PDP’s much vaunted Code of Conduct for Ministers and MPs still in suspended animation

This is also in the backdrop of concerns over the performance of some of its MPs and some government decisions


The PDP government came to power in July 2013 with a mandate of change, and one of the first things the party did was to come up with an 18 point draft Code of Conduct for MPs and Ministers with the aim that they serve the people well. The code also had additional three points for cabinet ministers.

The code also had a provision to remove or expel MPs and Ministers by the Prime Minister on the recommendations of the party’s Executive Committee for major breaches of the code of conduct.

The draft Code of Conduct which was ready by August 2013 was only endorsed six months later in February 2014. However, before the code could become functional there were objections from some MPs who said that they had their own National Assembly code of conduct to follow. They felt it could result in duplication.

As a result today PDP’s Code of Conduct aimed at ensuring good performance, transparency, accountability and proper coordination is in suspended animation.

The code was brought in by the PDP in part to distinguish itself from the DPT which they claimed did not have such a code when it was in power.

The aim of the code of conduct was to also encourage internal party democracy.

PDP General Secretary Sonam Jamtso said, “We looked at the NA code of conduct and found it very strong as well. So now we could either combine the two to come up with one or there is a possibility that we may not even have one if the NA one is sufficient.”

The secretary, however, said that the problem with the NA code of conduct was that unlike the party code of conduct there was no monitoring mechanism and so this issue would have to be resolved as well.

The Code says that elected members must perform their legislative mandates with utmost competence, efficiency, effectiveness, impartiality, integrity and fidelity to the Party, people’s welfare and the national interest.

However, according to sources there has been unhappiness in the Dzongkhags on the performance of some of their MPs especially in the first few sessions.

The secretary said that the Bumthang executive committee member has offered to evaluate the performance of all PDP MPs.

There has also been unhappiness in the past over some major decisions taken by the government. The code mentions that elected members would take part in policy decision making in consultation with the stakeholders concerned.

It has been learnt that though members of the party’s highest body the Executive Committee advised the government against certain provisions of the pay hike and taxes, the government anyhow went ahead with its plan resulting in a public backlash for both the government and the party.

The party Executive Committee is the highest decision making body of the party which is inbuilt in PDP’s 2007 Party Charter. It consists of the Party President, three Vice Presidents, General Secretary, Spokesperson, women’s coordinator, youth coordinator, treasurer, and representatives from 20 dzongkhags.

Here the party secretary explained that the Cabinet is the supreme body in the government and though some of the Executive Committee member’s advice was well meant, it was not binding.

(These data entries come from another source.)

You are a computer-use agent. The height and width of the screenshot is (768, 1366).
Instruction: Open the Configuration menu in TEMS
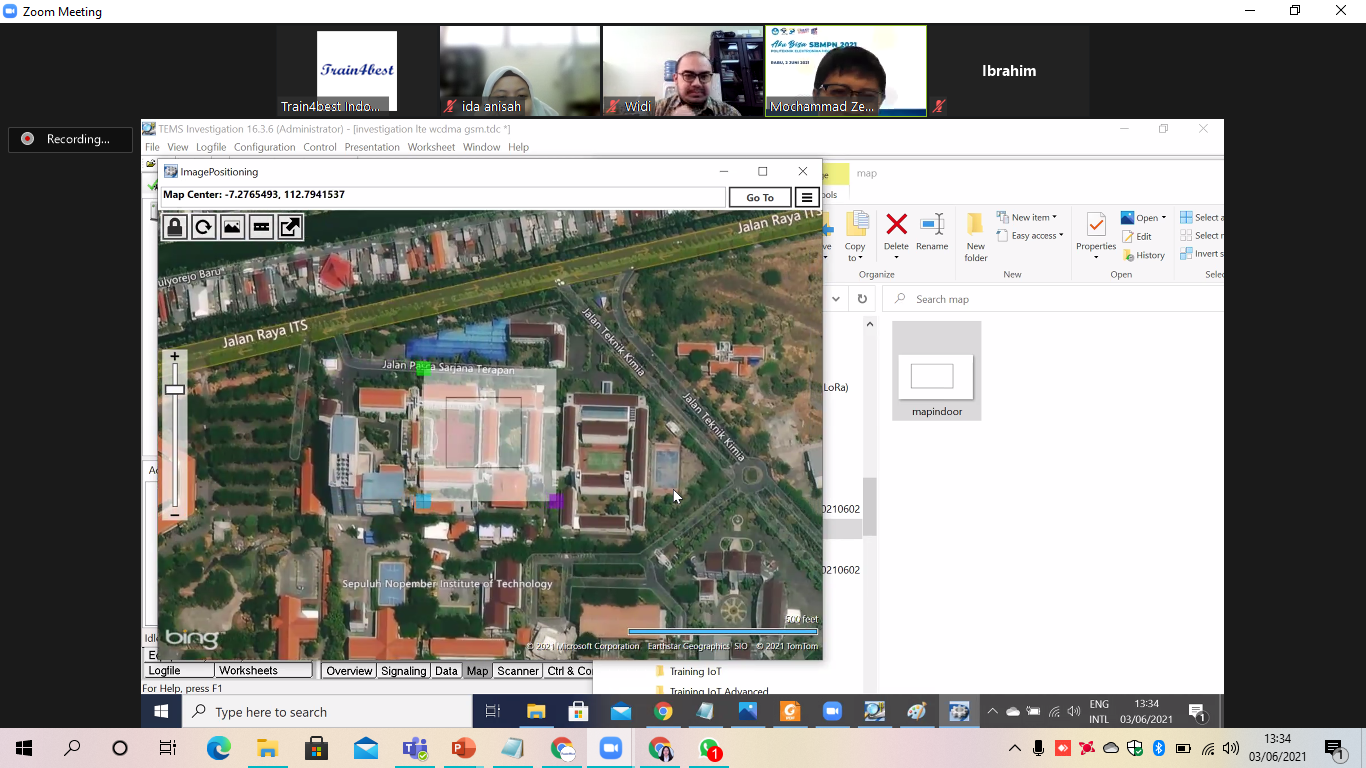coord(264,147)
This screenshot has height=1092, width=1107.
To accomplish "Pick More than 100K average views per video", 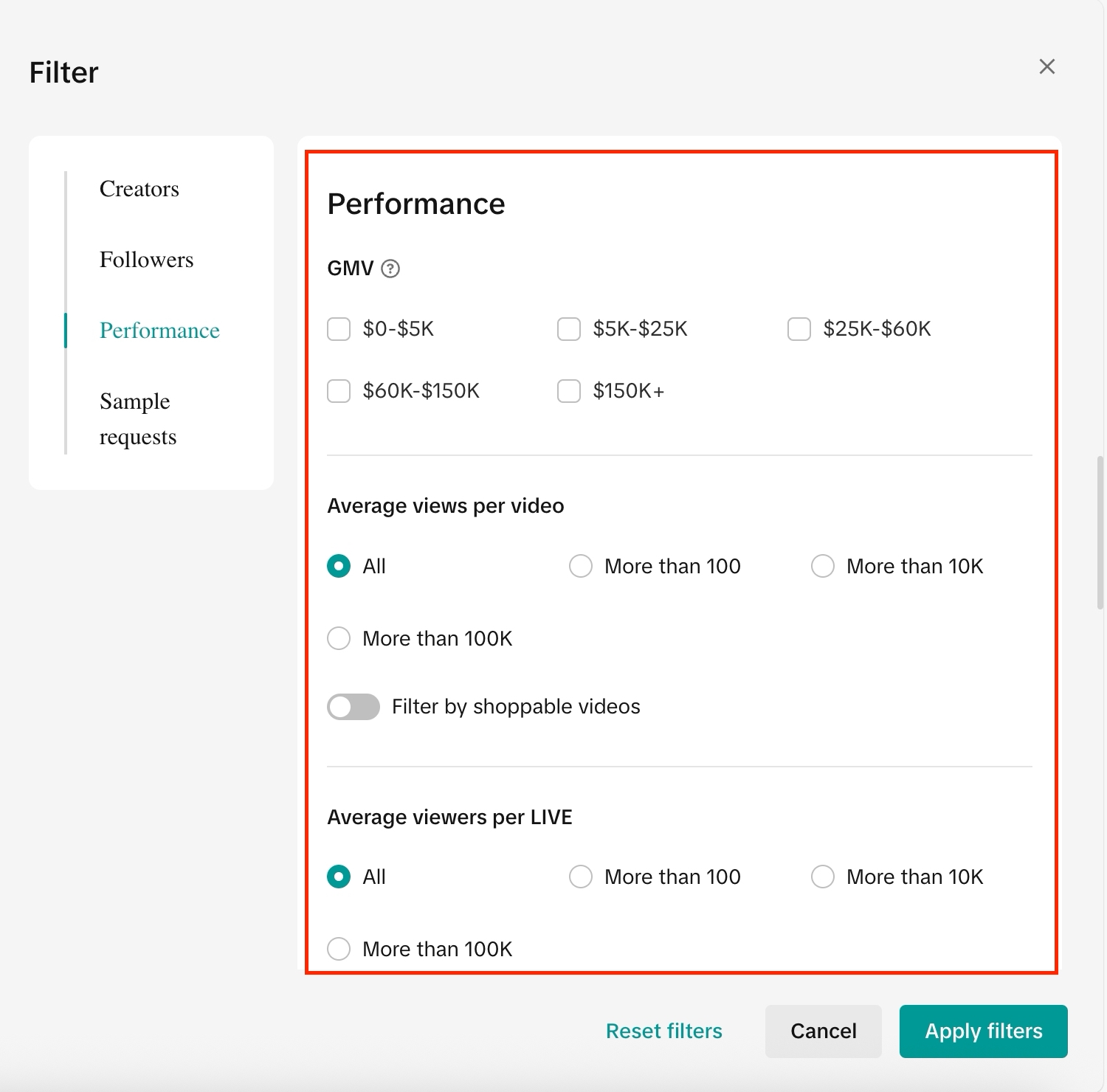I will [339, 639].
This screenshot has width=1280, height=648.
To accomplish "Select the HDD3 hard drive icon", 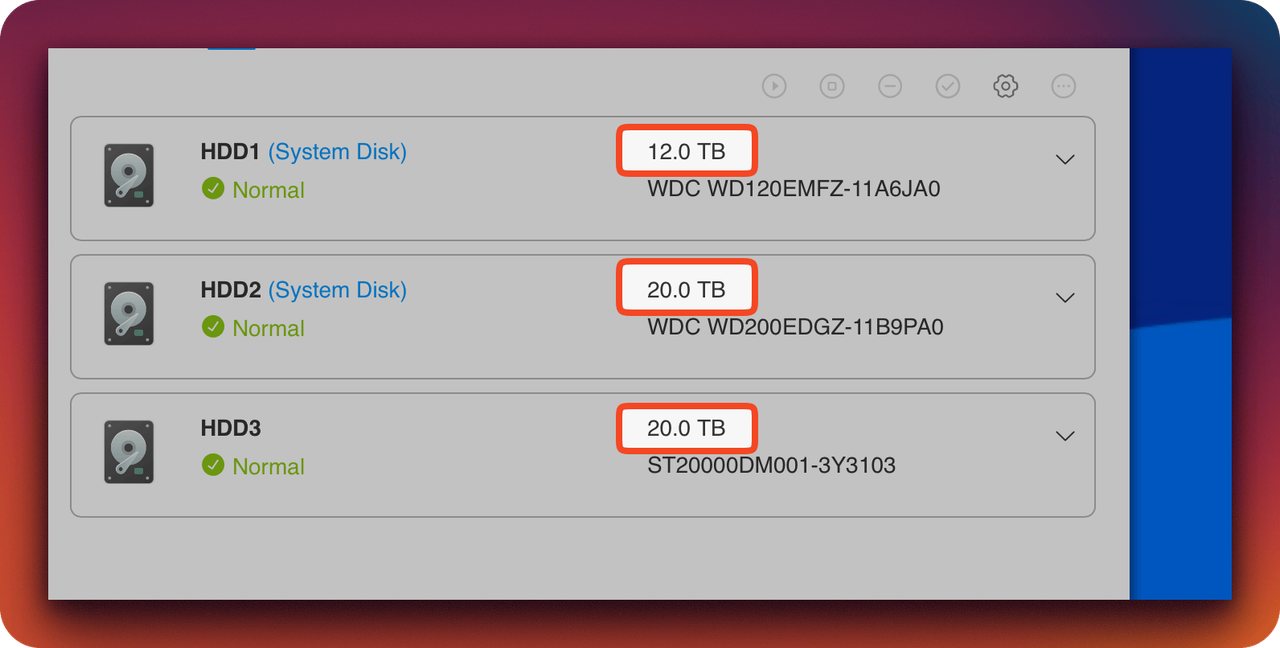I will [129, 451].
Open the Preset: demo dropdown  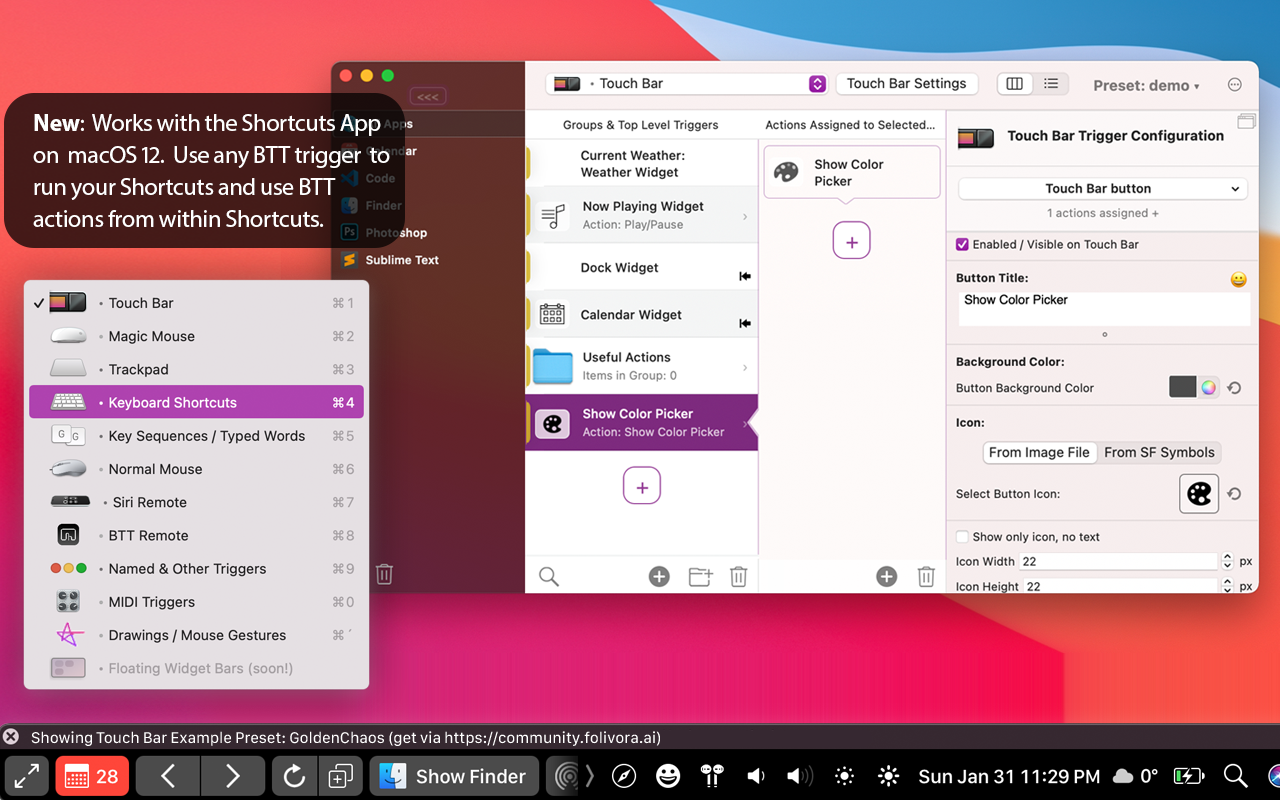1146,86
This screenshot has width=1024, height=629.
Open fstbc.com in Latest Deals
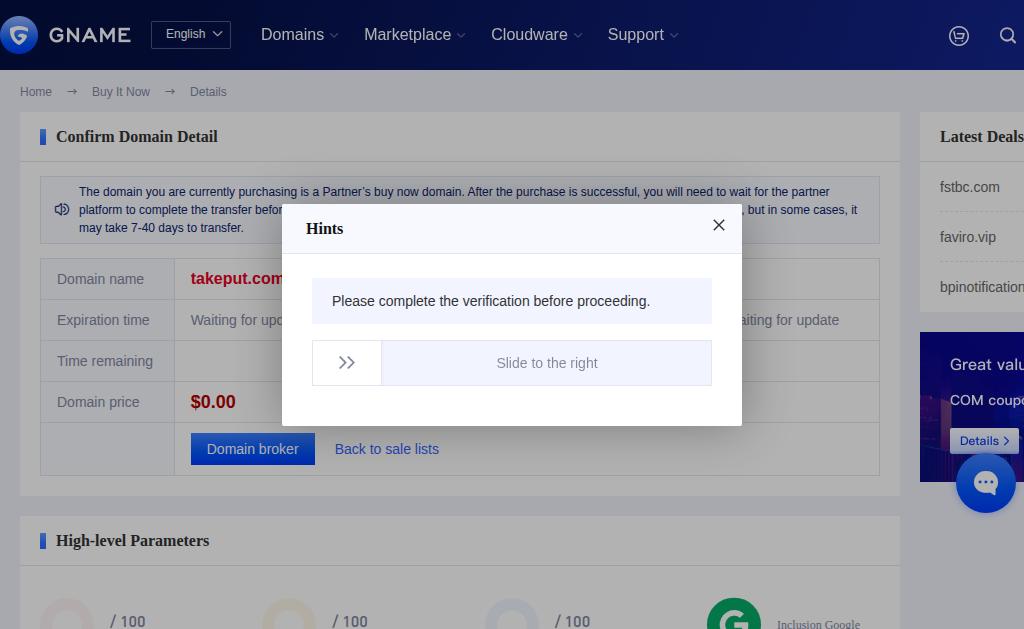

There are also real concerns that a lack of adequate coordination between MPs and ministers could hurt both the government and also the party in the Parliament.

According to insiders, on the ministers part MPs have been complaining of a lack of access to discuss developmental issues, while on the MPs part there have been issues of MPs not doing adequate homework on issues in the Parliament or not being conversant with the party line.

One provision of the code was for elected members to submit a report of their respective constituencies every three months to the Secretariat. No MP till date has submitted written formal reports but according to the party secretary around five MPs have given informal or verbal reports.

Though the code prescribes transparent governance there has been increasing complaints from journalists on ministers not being accessible over the phone or in person.

The secretary himself admitted that there were major communication issues in the past. He said that in the past the right people from the party were not going for TV debates or not going at all especially when the party was under attack. He also said various factors and the initial absence of any media team in the Prime Minister’s office meant that the governments various programs and achievements were not getting adequately communicated.

Sonam Jatso said that while there were various issues in the past the party has done some major revamping in the last few months to address the above issues.

He said that a final decision on the final form of the Code of Conduct would be taken in the upcoming monthly coordination meeting in December.

The secretary also said that to ensure there was good coordination and communication the party has had three Monthly coordination meetings so far starting from July 2014.

He said that with more coordination meetings and better communication the MPs were better prepared and performing better in the Parliament. He said that in these meetings the ministers also informed the MPs and other party members on various initiatives and achievements. Sonam said that the Prime Minister himself had insisted that there be better coordination and communication.

The secretary said that the ministers and MPs would be evaluated on their performance annually by the Executive Committee and the Prime Minister. He also said that issues of access were also sorted out.

Sonam pointed out that a lot of the above issues had to do with the fact that both the MPs and ministers were all new to the system, but now things were much better than before and would get better.